TASK 1:
In the market commentary, which sector is the best performing year to date, and by how much?
TASK 2:
Pull the stretch from "What a difference" through "at +9.80% YTD." out of the market commentary, word for word.
##### EXERCISE TEXT
Takeaway: Tech Wreck + So-So FIG Earnings. The silver lining is that the short-term setup looks asymmetrically bullish for XLF.

Key Callouts:

What a difference a week makes. The ongoing collapse of high-flying social media tech names coupled with weaker-than-expected earnings from JPMorgan on Friday led to a 4.0% rout in the XLF last week. That makes Financials the second-worst performing sector YTD behind only consumer discretionary (down 2.65% through Friday's close). Utilities, for reference, are the best performing sector at +9.80% YTD. 

Earnings thus far have been a mixed bag. Though we only have a handful of reports in hand at this point, three of the four "big uglies" have reported. Two of the three, Citi and Wells, have come in better than expected, while JPMorgan was a disappointment. We'll get results from the fourth horseman, BofA, on Wednesday morning.
##########
##### ENTRIES SHOWN
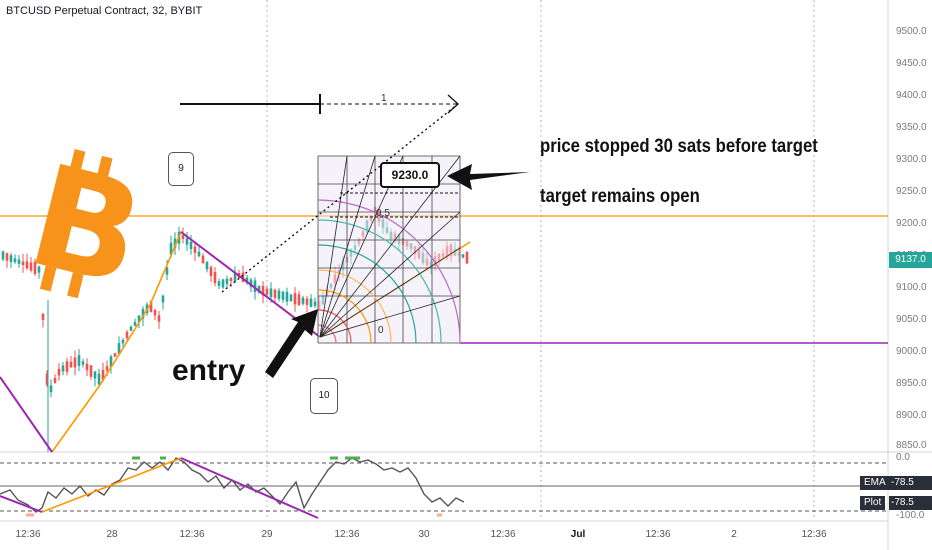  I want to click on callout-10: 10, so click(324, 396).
##########
##### ENTRIES SHOWN
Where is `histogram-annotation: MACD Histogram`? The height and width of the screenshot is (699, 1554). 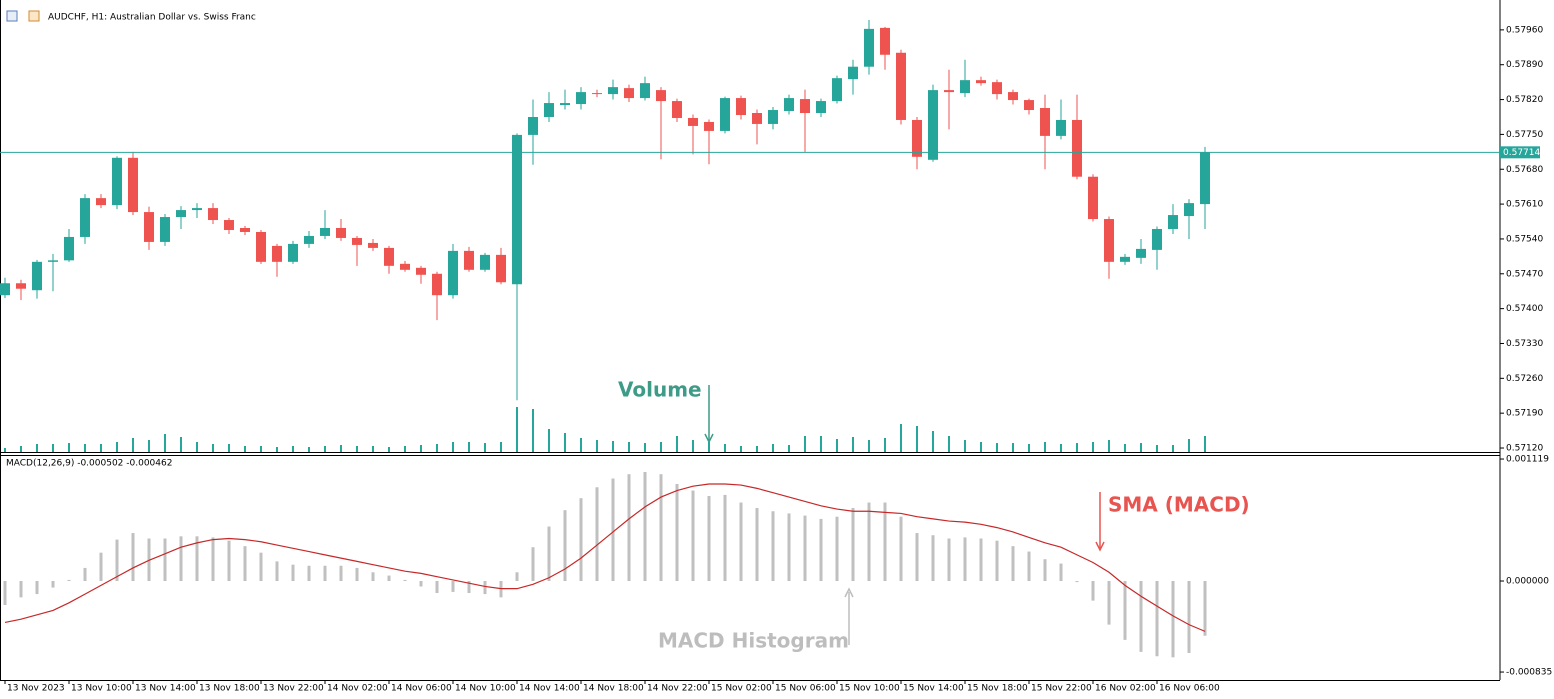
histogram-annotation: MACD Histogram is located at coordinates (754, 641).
##########
##### ENTRIES SHOWN
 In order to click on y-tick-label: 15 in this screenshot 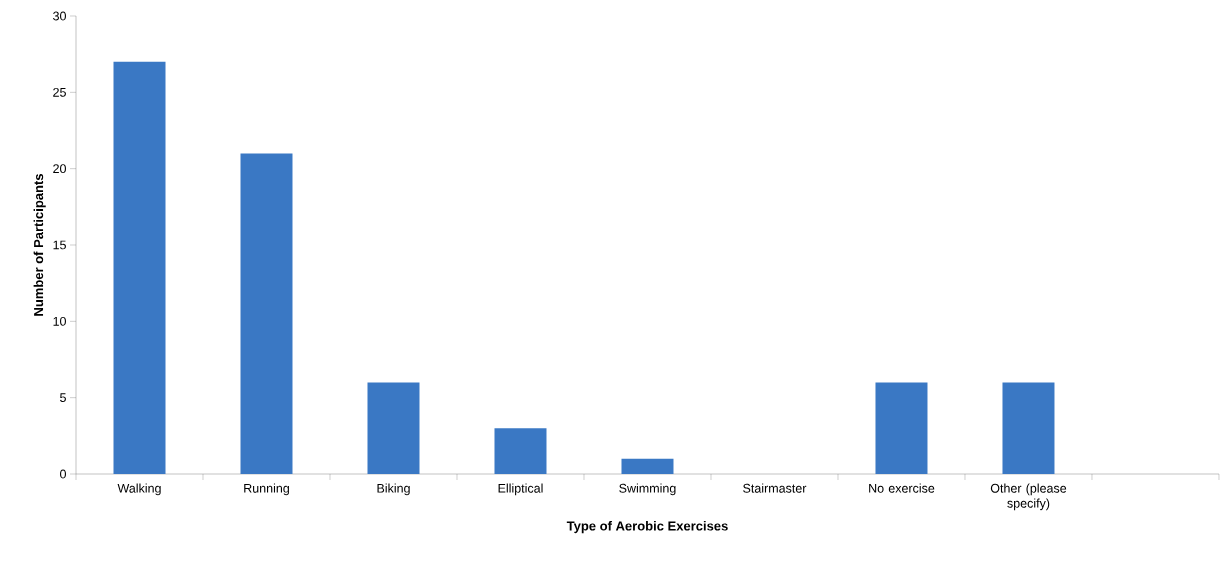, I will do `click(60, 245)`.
##########
RESPONSE AREA 1:
Utilities, at +9.80% YTD.

RESPONSE AREA 2:
What a difference a week makes. The ongoing collapse of high-flying social media tech names coupled with weaker-than-expected earnings from JPMorgan on Friday led to a 4.0% rout in the XLF last week. That makes Financials the second-worst performing sector YTD behind only consumer discretionary (down 2.65% through Friday's close). Utilities, for reference, are the best performing sector at +9.80% YTD.